*** Extracted information ***
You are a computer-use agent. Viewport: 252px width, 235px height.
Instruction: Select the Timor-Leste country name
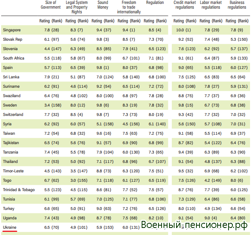(x=13, y=171)
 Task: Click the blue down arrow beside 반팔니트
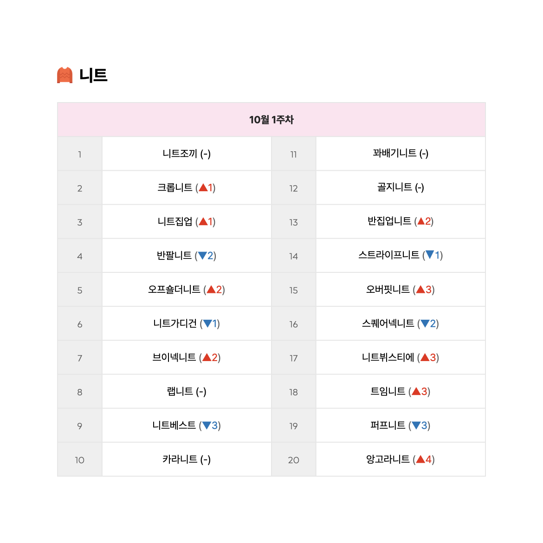[x=202, y=256]
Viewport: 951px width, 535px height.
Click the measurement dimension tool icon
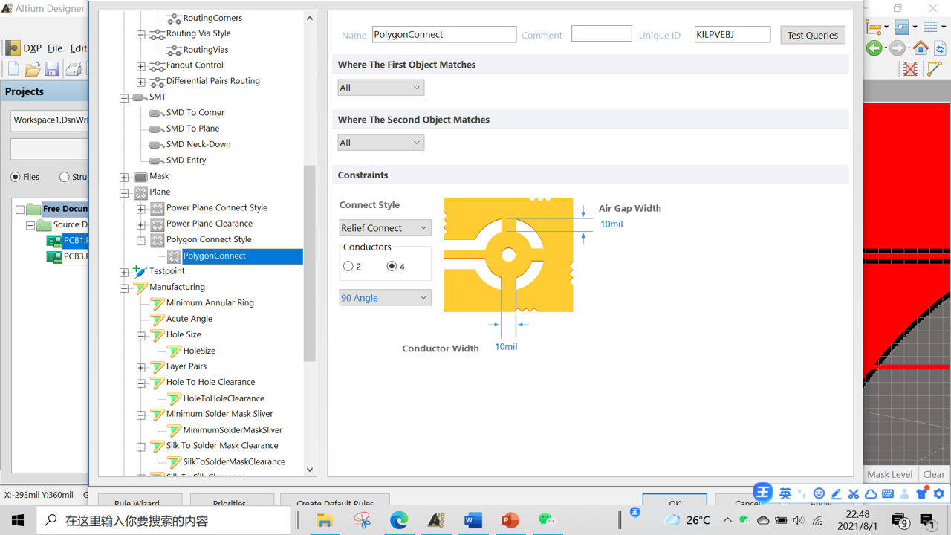click(x=874, y=26)
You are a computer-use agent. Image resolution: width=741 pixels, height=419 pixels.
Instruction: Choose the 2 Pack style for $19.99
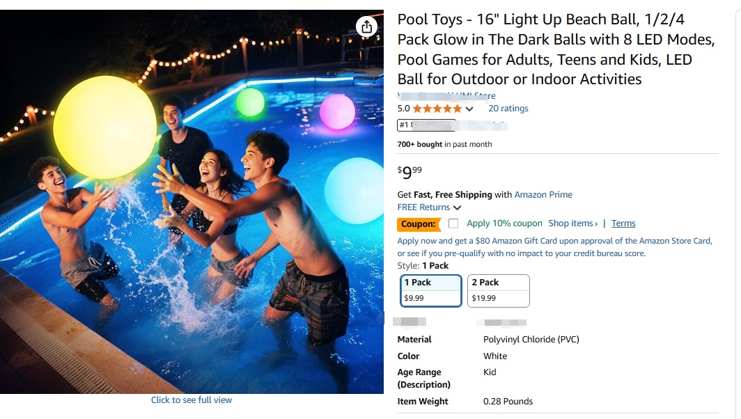(x=498, y=290)
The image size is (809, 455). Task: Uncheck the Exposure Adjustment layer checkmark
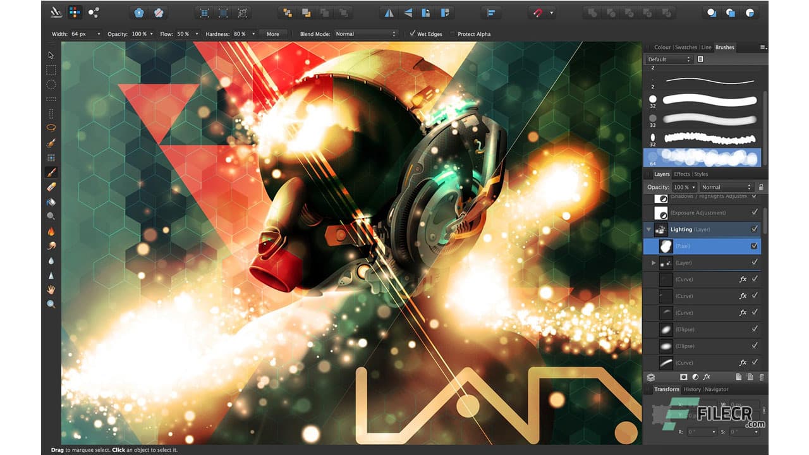pyautogui.click(x=754, y=212)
*** End of Extracted information ***
→ **Assignment**
From the records above, pull out every line containing the word "agent".

→ **Written solution**
You are a computer-use agent. Viewport: 252px width, 235px height.
You are a computer-use agent. Image resolution: width=741 pixels, height=419 pixels.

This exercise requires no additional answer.